PRINTMAKING

Intaglio

Understanding the limits of a plate and press have taken awhile and I still under/overestimate the amount of ink to leave on. However, mount-board is a forgiving material and with a new blade on the scalpel fine work can be achieved. My visual influences have been the prints of Paula Rego (Nursery Rhymes), and Paul Nash (Uncanny Landscapes); paintings of Brian Graham (Towards Music); illustrations of Tove Jansson (The Hunting of the Snark); exhibitions of Norman Ackroyd etchings (The Furthest Lands) and Sinclair Ashman collagraphs (Landscapes: real and imagined). Designs have been stimulated by reading ‘Europe’s Lost World: the Rediscovery of Doggerland’, by Vince Gaffney et al, visiting the Norfolk coast of The Wash and Seahenge at King’s Lynn Museum. I’ve been reading about the Inner and Outer Silver Pit, imagining the underlying topography of the North Sea off the Yorkshire, Lincolnshire and Norfolk coast. My plates represent salt deposits, hills and valleys formed by ice sheets which scoured and ground the terrestrial land.

Collagraph

I love experimenting with recycled wallpaper, sandpaper, various cereal boxes, Tetra packs, natural materials (leaves and seaweed), thinking about the organic nature of what I’m depicting – intertidal zones where marsh and freshwater channels merge, and prehistoric forests and peat levels become exposed when rough seas erode the sandy cover. Fragments of pottery from the Lincoln Eastern Bypass excavations show abstract patterns carved into damp clay walls and rims. Self-adhesive aluminium foil over woven or textured materials on card offers both raised and impressed or carved patterns to be incised, replicating these shards. One particularly successful plate combined trapped rolled oats, seeds and pips from my breakfast cereal under aluminium foil as the pinched decoration of a collared urn based on an illustration from West Ashby.

Screen

Since my intaglio and collagraph prints have been in the main, apart from the occasional china colle, monochromatic, refreshing my skills with silk screen has given me the opportunity to produce multi-colour prints. I have also been lucky enough to use The Print Block studio for professional technical support and equipment.

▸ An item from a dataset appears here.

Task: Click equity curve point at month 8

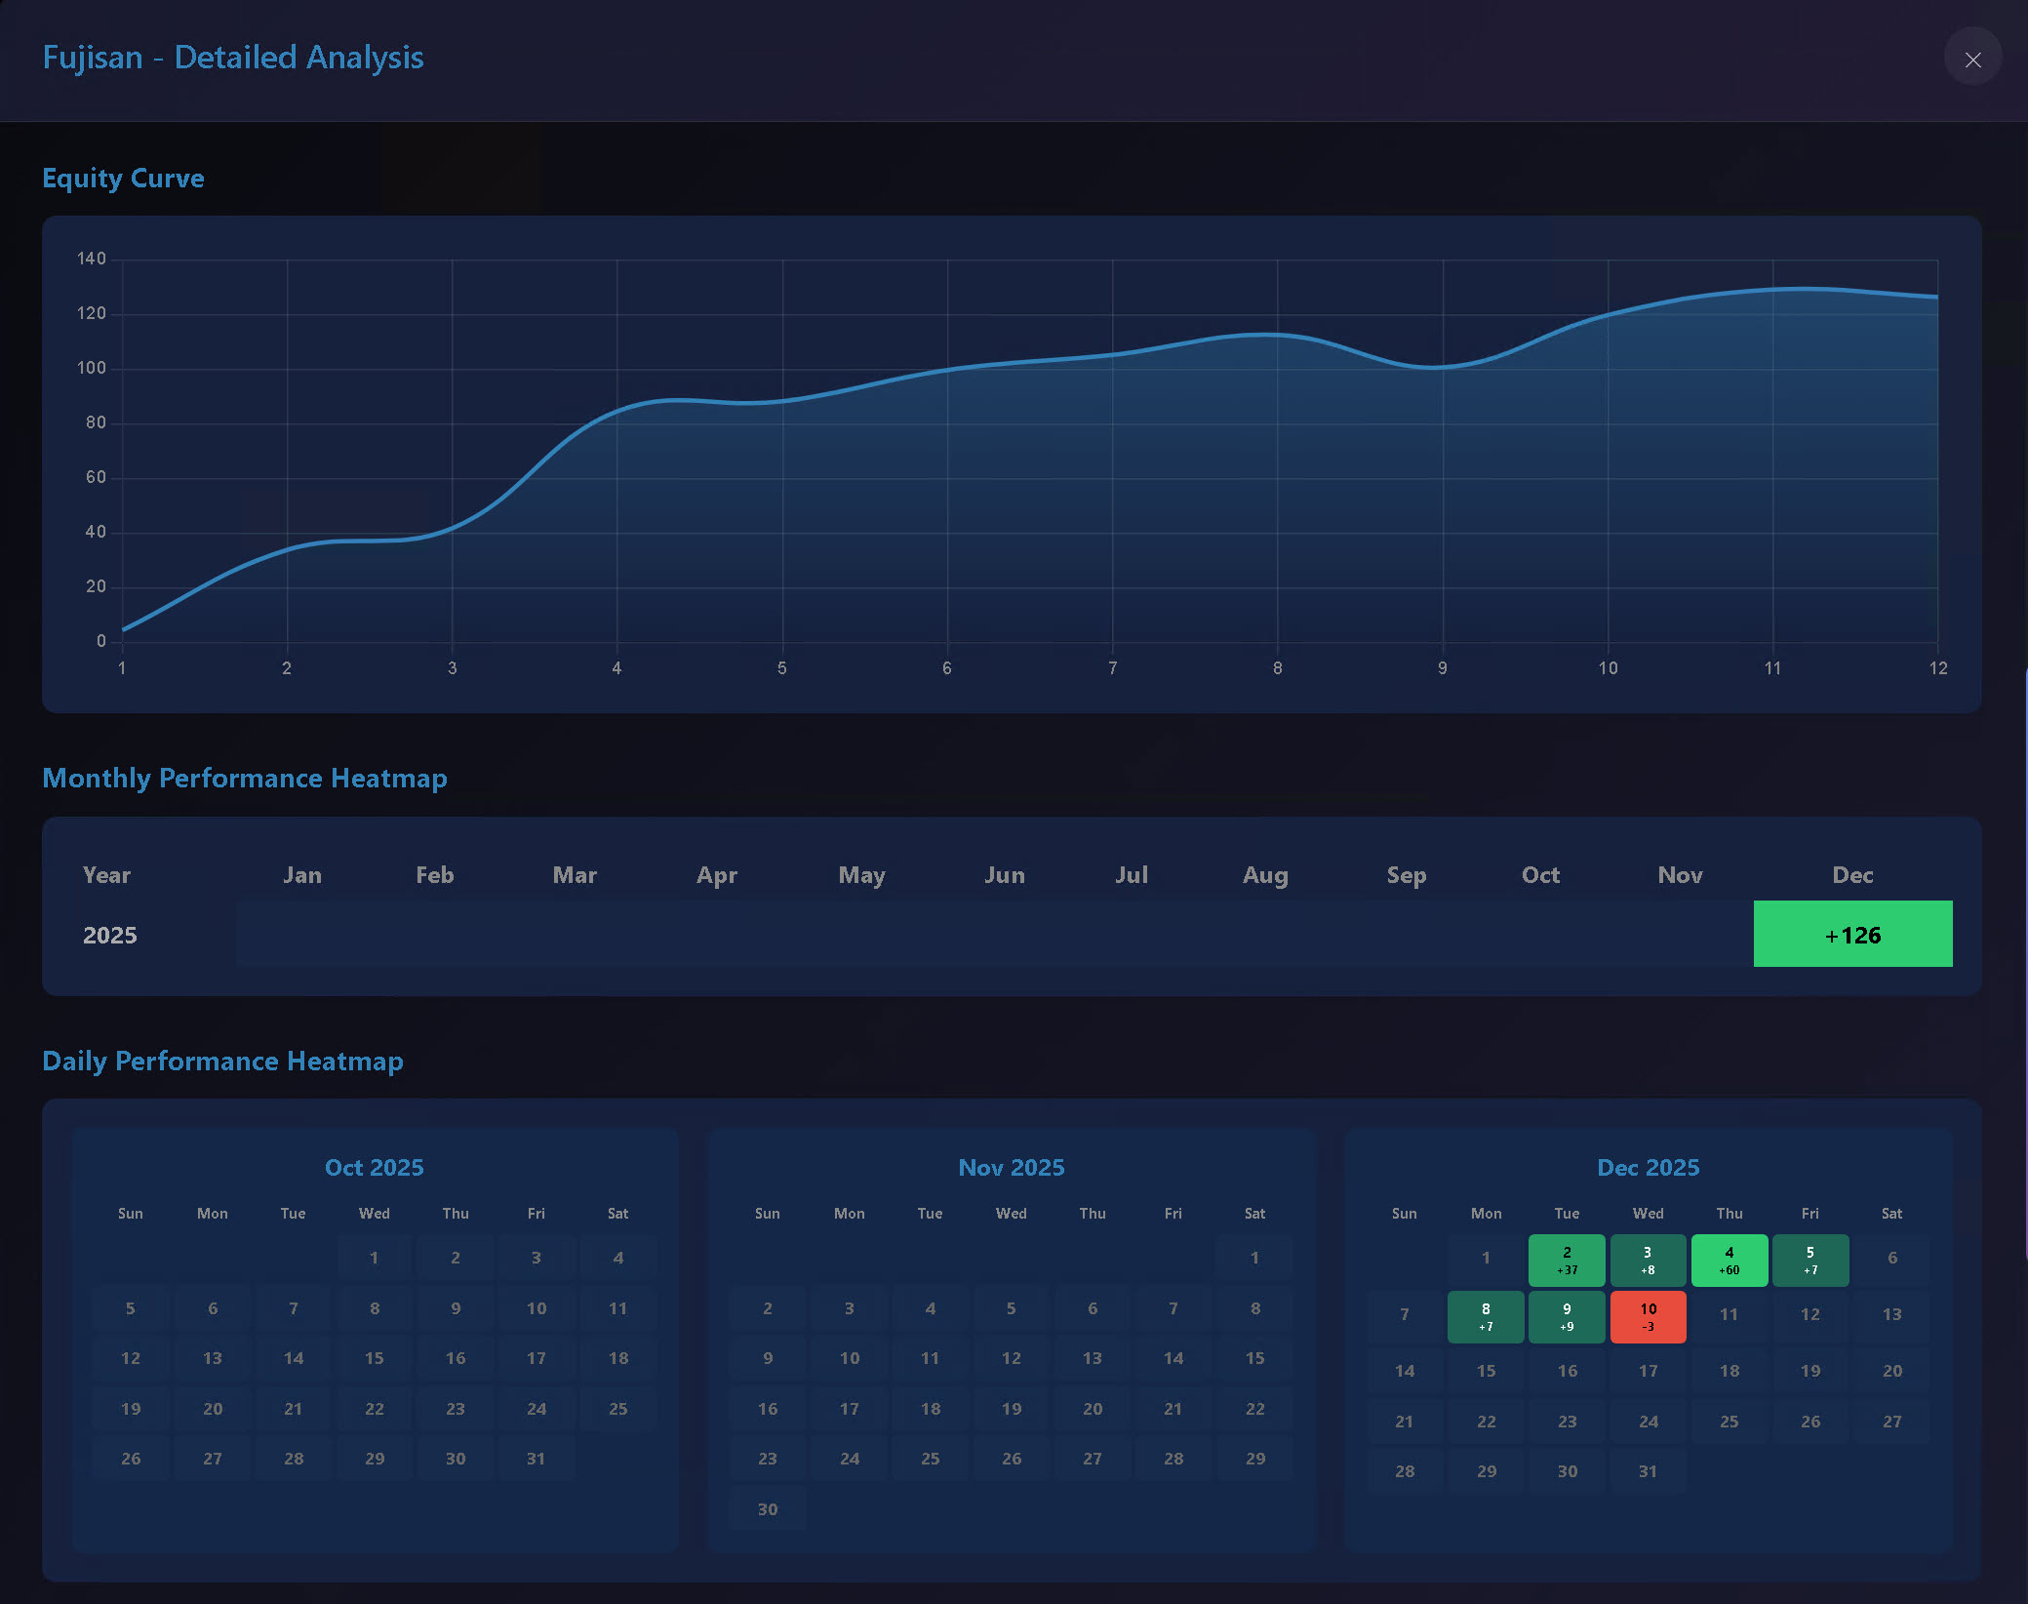Action: (1277, 335)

I began in March 2019 with hand cut stencils using transparent film. The quality of my geology prints is dependent on the quality of photographs taken on site, breaking the rocks unique characteristics down to individual colours and getting as near perfect registration. The first rock was a test of dexterity and persistence as there were several ‘islands’ of hand-cut stencil that needed placing in exactly the right place. The second, third and fourth rock prints all used the photographic process of exposing screens to hand drawn positives. I translate photographs into artwork for exposure on multiple screens (six colours being the norm) and decide the colour combinations as I work.

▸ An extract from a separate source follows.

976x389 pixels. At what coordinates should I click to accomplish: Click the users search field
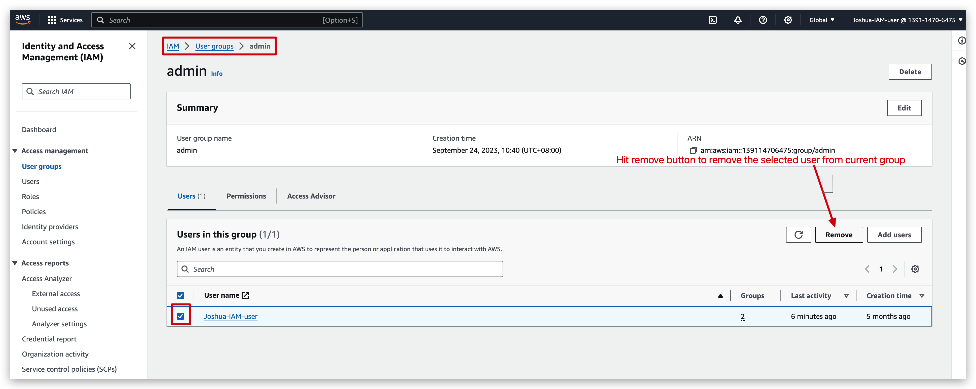point(339,269)
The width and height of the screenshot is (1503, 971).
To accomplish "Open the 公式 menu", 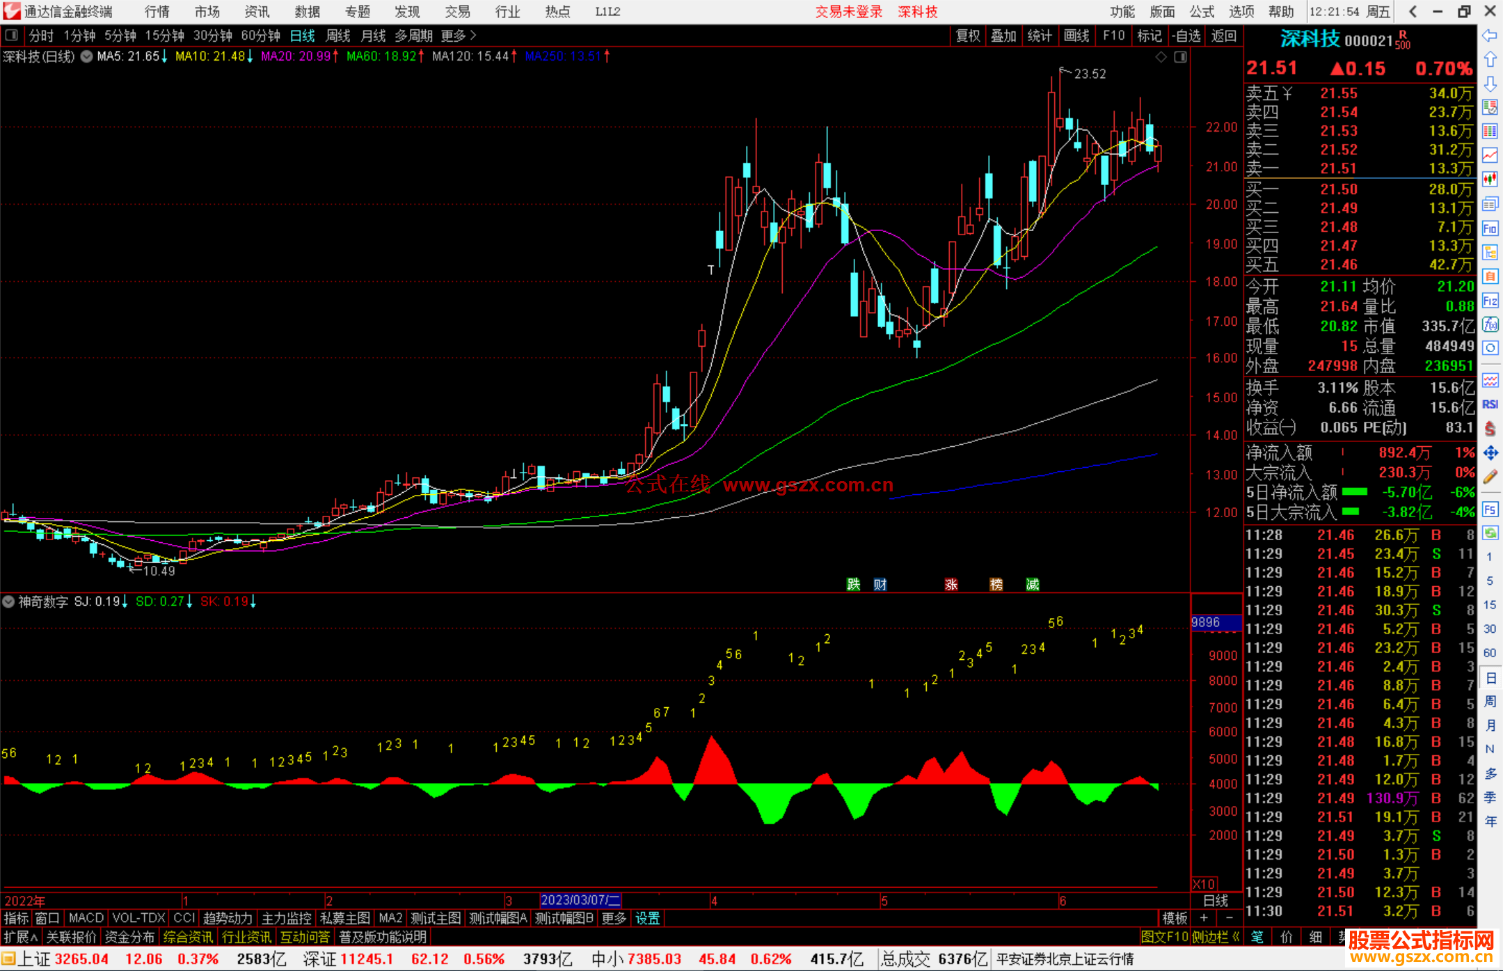I will [x=1201, y=11].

I enjoy the intellectual aspect of my printmaking. Over the last two years I’ve realised how important knowledge is for my progression. For example, reading about Professor Colin Waters thoughts about the Anthropocene, and human influences on geological features in the 20th century, sometimes called the ‘Great Acceleration’ made me contemplate what evidence will be left in 100 years. I’ve watched, listened to and read Must Farm excavation podcasts and papers, learning about textile production and the types of woven fabrics preserved in the wet conditions of the paleo-channel. This has led me to greater appreciate the sophistication of Bronze Age life in the fens. Ward and Kolomyts (2019) writing about cognition and creativity rang true in ‘the quality of creative outcomes will be influenced by the content of a person’s knowledge and the manner in which elements of that knowledge are accessed and combined’. It is important for me to have the rigour of academic articles on archaeology and geology to maintain momentum.